ASSIGNMENT – In the passage on losing weight below, over how many weeks has the writer's weight greatly come down?

DOCUMENT SECTION –
Segment Open
With the month of April, it brings a lot of changes with the spring weather abound but for me it has also brought the effects of my work at losing weight the past month and as such my weight has greatly come down in five weeks time because of my due diligence to losing weight.
It comes as both no surprise and a shock that I have been losing weight because I have been doing the work to make it happen., It hasn’t been easy to put forth the effort to make the changes happen. I would have just sat back at home or laid in the couch or bed and ordered delivery food to my door, but I know that nothing will ever change if I don’t stick to my guns and keep up the work.
They say that you have to do something for twenty one days to make it a habit, and while I did not put forth the effort consistently to go to the gym or walk in the community, but once I do it, just like anything I do, I am glad that I did it and know that it was better for me to do it. I know that I can put my mind to many things I need to do. I know that I can do the things like go to they gym and get on the treadmill or walk in the community, but sometimes it is just easier to just be stagnant and do what I think I want to do or just lay in bed and feel sorry for myself.
Segment Closed
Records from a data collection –
Segment Open
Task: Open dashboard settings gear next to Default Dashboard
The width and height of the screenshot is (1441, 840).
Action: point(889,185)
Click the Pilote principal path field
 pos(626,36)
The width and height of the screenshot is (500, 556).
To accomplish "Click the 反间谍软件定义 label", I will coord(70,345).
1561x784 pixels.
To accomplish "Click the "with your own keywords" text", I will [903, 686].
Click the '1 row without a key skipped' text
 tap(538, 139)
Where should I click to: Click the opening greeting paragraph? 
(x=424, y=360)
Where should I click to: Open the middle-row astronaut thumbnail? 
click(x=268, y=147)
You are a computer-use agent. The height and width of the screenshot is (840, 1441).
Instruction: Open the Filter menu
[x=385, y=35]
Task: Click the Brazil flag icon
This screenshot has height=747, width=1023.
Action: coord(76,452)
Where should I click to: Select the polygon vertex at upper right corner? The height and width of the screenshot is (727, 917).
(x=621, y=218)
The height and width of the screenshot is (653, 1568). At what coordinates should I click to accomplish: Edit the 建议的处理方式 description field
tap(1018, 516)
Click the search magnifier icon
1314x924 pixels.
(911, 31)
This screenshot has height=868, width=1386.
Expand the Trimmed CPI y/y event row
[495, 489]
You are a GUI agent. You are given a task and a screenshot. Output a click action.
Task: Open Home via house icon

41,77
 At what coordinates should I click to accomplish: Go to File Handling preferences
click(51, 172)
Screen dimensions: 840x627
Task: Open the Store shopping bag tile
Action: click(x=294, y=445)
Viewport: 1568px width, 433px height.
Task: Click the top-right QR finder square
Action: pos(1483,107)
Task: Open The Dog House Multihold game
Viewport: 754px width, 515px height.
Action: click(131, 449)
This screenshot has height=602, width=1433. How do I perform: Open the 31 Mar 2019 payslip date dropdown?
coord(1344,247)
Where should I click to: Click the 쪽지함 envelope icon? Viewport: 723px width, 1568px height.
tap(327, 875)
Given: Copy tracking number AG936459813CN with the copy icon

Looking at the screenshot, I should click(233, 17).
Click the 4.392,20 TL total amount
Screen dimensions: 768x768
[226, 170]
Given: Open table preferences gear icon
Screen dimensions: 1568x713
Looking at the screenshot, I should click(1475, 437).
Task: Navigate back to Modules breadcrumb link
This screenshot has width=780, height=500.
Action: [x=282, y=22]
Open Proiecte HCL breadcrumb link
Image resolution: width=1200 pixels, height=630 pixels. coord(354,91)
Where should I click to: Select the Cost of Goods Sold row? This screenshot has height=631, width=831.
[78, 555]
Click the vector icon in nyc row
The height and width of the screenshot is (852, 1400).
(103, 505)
Segment Closed
ANSWER BELOW – Five weeks.